What is your teaching philosophy?
I believe that all students are capable of growth when they feel safe and valued within a trusting learning community. Carving out intentional time for metacognition allows students to process, retain, and appreciate new information and the active process of learning.
What is it like working at the same school that your children attend?
I’m so grateful to know and work alongside my children’s excellent teachers. I love walking to school with them and hearing their stories from the day. It is also a unique gift to know so many of their friends in different school settings. I believe they have a deeper appreciation for the energy their teachers pour into this community as well.
What were you like in high school?
I was incredibly introverted and quiet in the classroom but enjoyed singing in our high school band. I loved being behind the lens as a photographer for our yearbook and journalism class.

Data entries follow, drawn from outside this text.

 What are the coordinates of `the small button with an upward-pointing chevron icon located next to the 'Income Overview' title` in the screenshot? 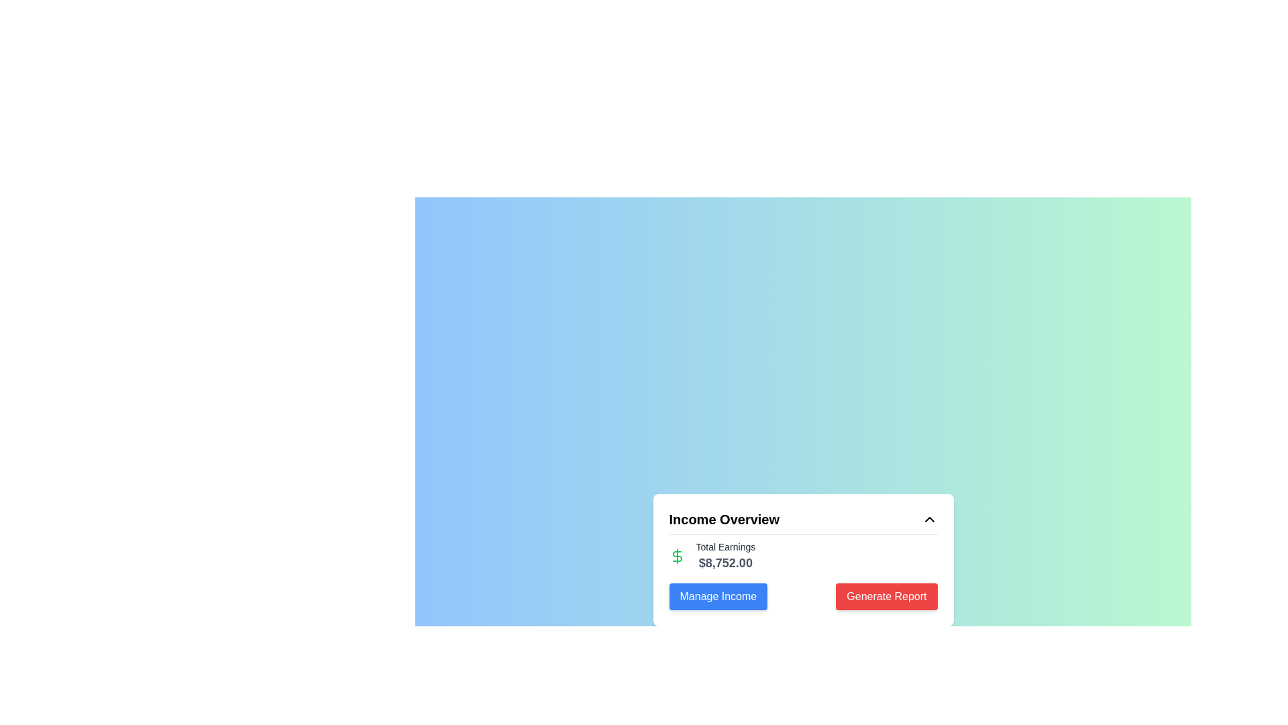 It's located at (929, 518).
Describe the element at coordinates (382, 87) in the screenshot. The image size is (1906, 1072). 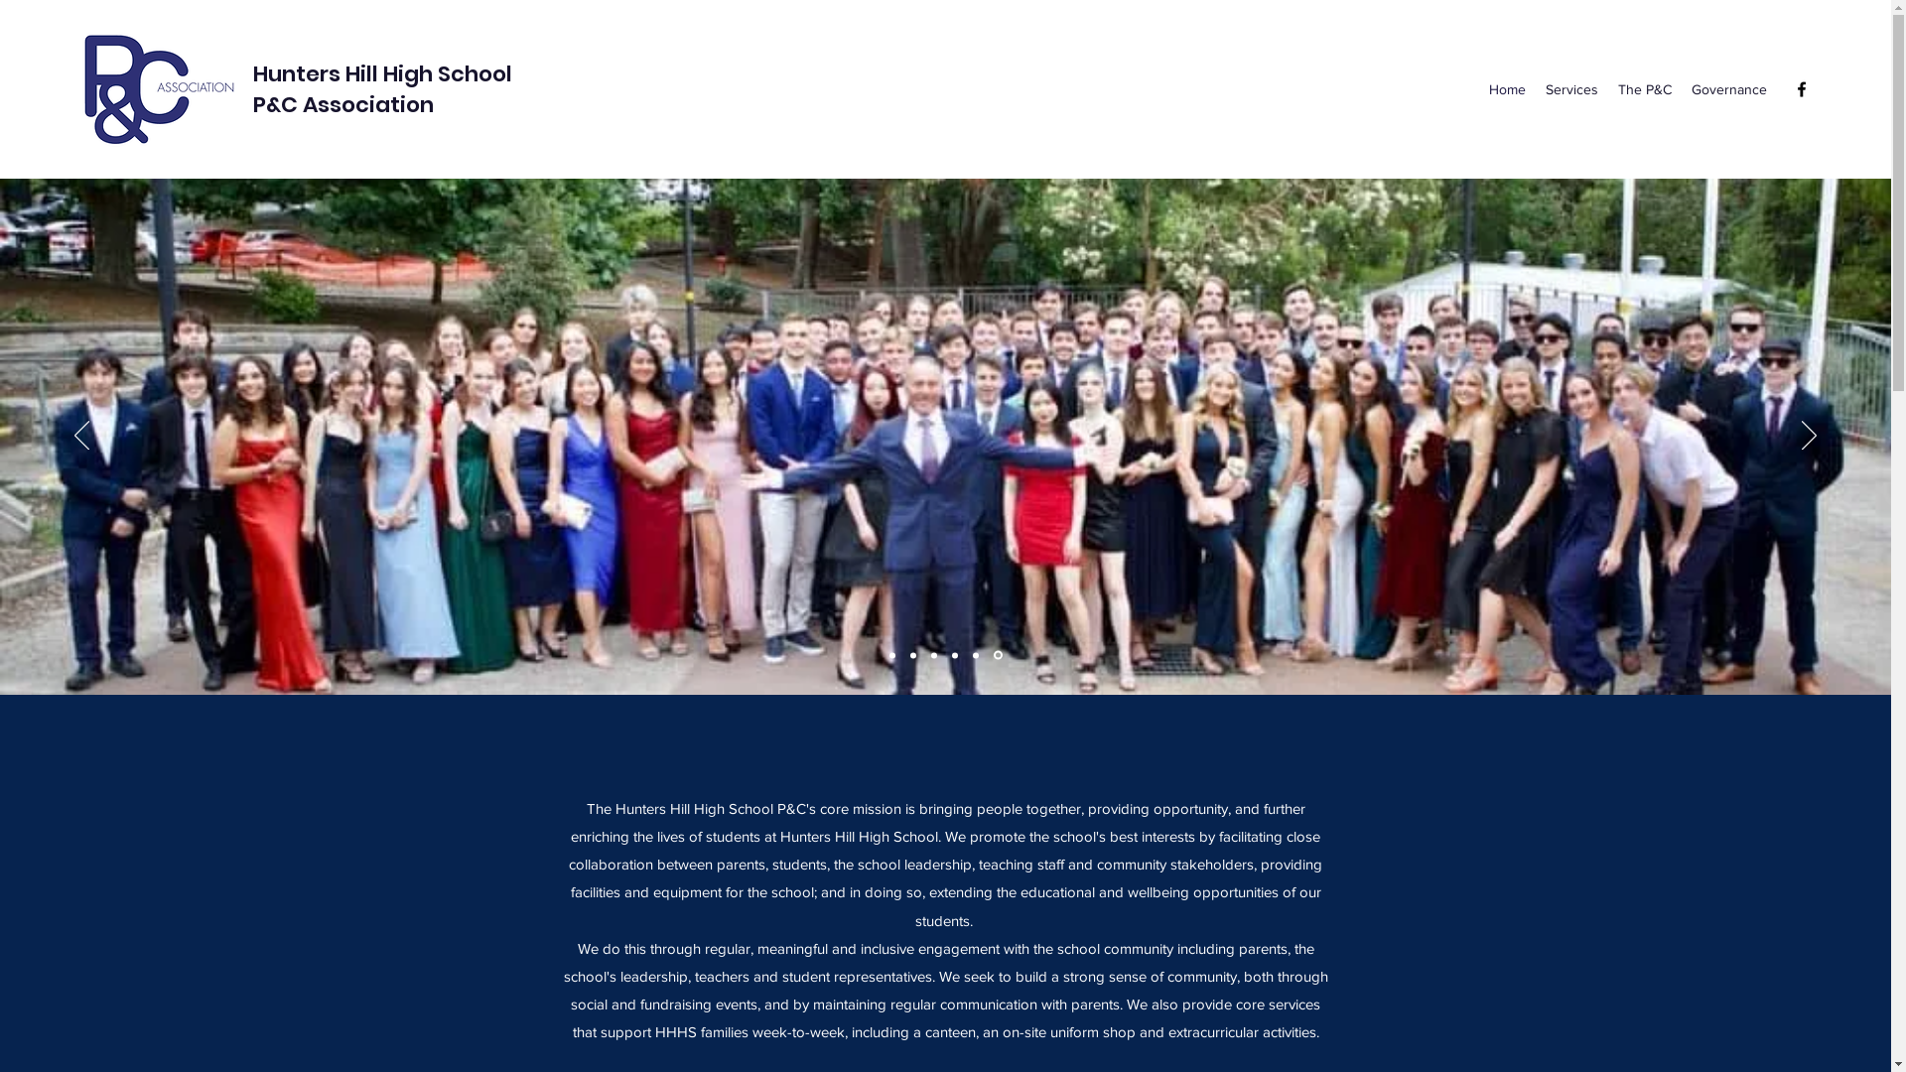
I see `'Hunters Hill High School` at that location.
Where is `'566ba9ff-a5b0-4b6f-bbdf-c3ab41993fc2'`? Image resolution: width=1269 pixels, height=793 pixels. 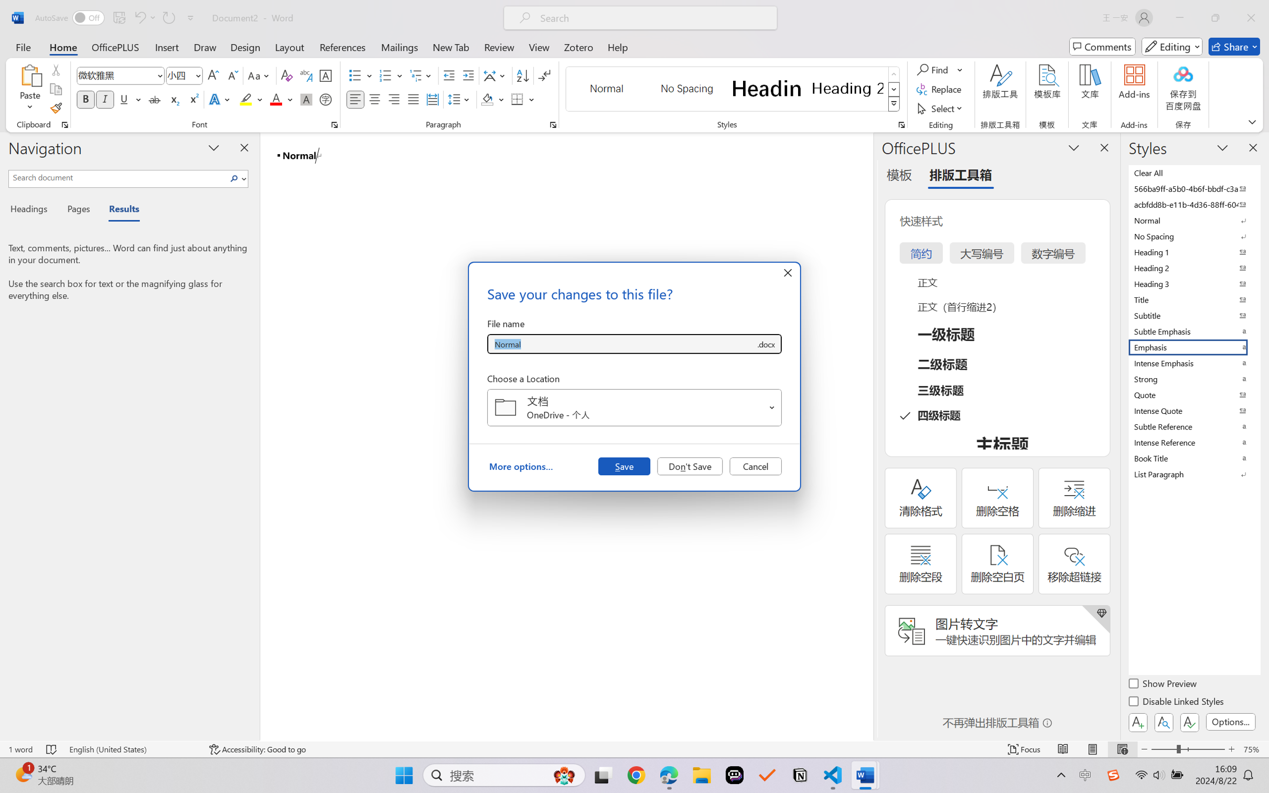 '566ba9ff-a5b0-4b6f-bbdf-c3ab41993fc2' is located at coordinates (1193, 188).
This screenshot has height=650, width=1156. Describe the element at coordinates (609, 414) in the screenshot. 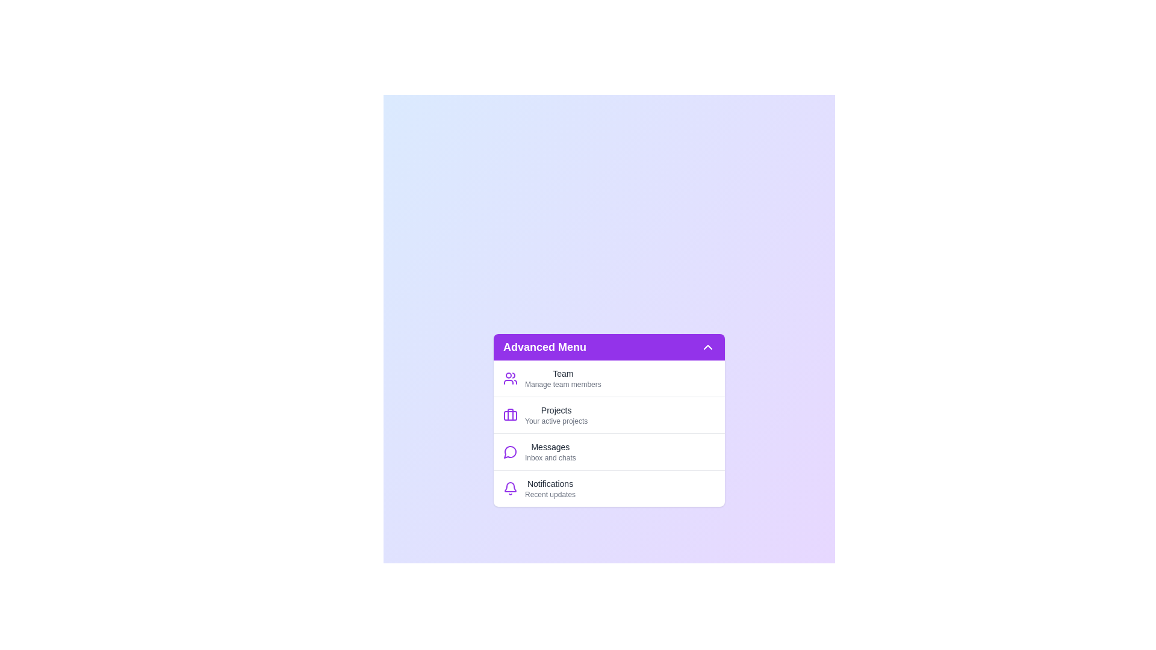

I see `the menu item labeled Projects` at that location.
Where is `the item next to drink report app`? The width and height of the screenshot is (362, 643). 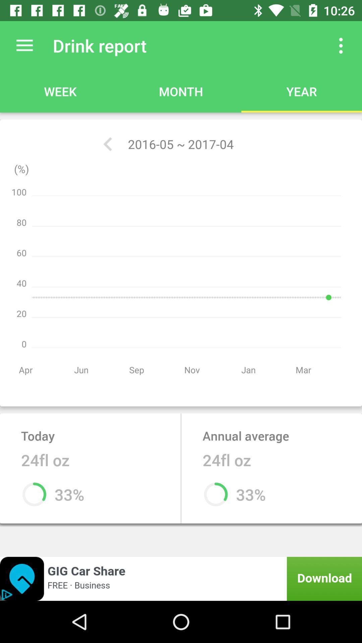
the item next to drink report app is located at coordinates (24, 45).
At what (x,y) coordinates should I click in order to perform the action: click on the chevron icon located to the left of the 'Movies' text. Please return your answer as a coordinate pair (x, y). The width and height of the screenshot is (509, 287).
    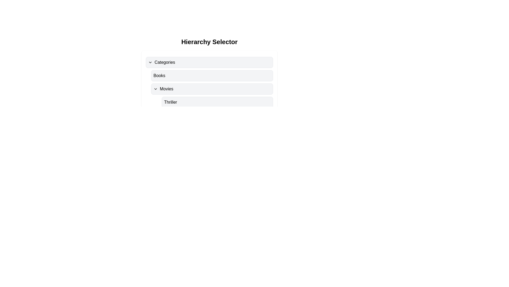
    Looking at the image, I should click on (155, 89).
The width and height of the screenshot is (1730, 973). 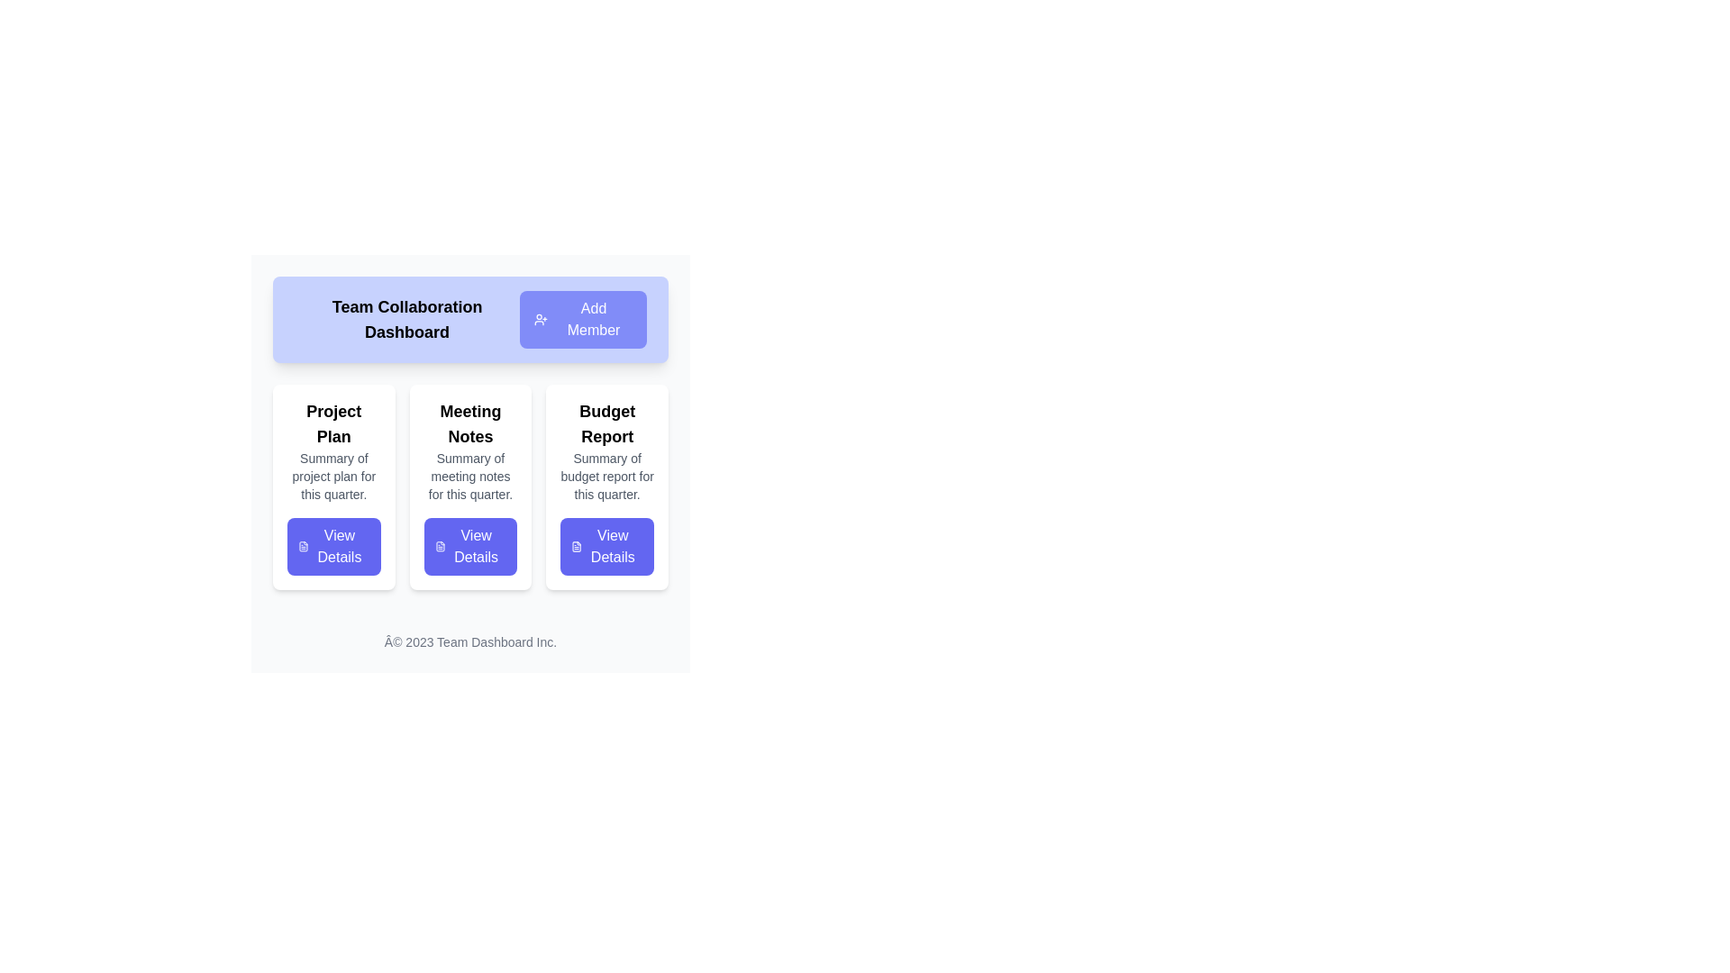 I want to click on the 'Add Member' button, which is a light indigo rectangular button with white text and a user icon, located in the top horizontal bar under 'Team Collaboration Dashboard', so click(x=583, y=318).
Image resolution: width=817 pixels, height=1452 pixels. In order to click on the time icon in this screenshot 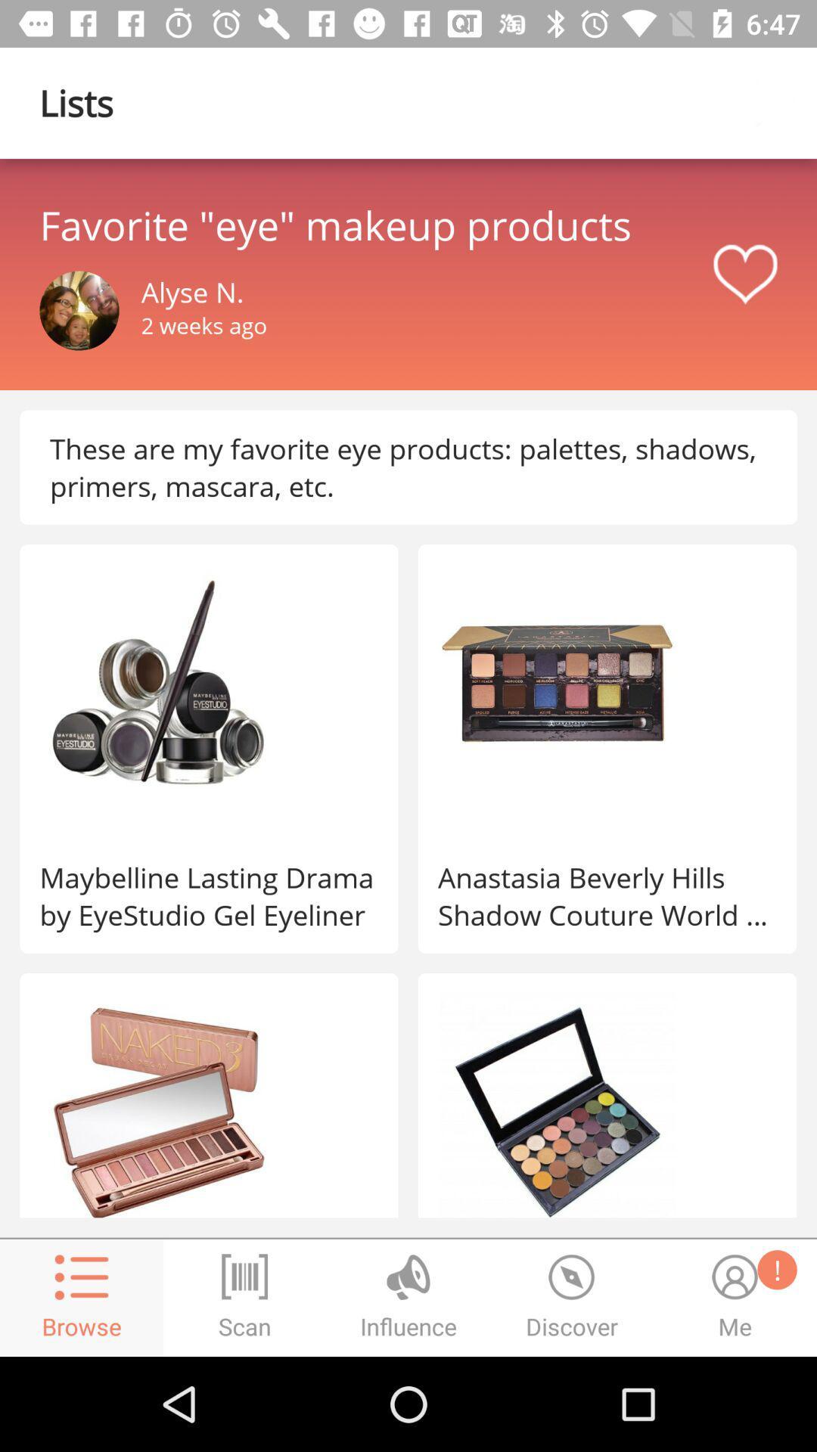, I will do `click(572, 1297)`.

What is your favorite memory from the time you have worked here so far?
I loved joining Mrs. Buice as a leader of the Outdoor Program last spring. One afternoon during a hike around campus, several students paused on the trail for a water break and started sharing appreciation for nature and one another. I was grateful for the intentional moment to soak in the beauty of these mountains and to listen to the gratitude these students hold for these opportunities too.
What’s the most interesting thing about you that we wouldn’t learn from your resume alone?
I love music and can play nearly any song on the piano by ear (and I wish that I could learn to read sheet music).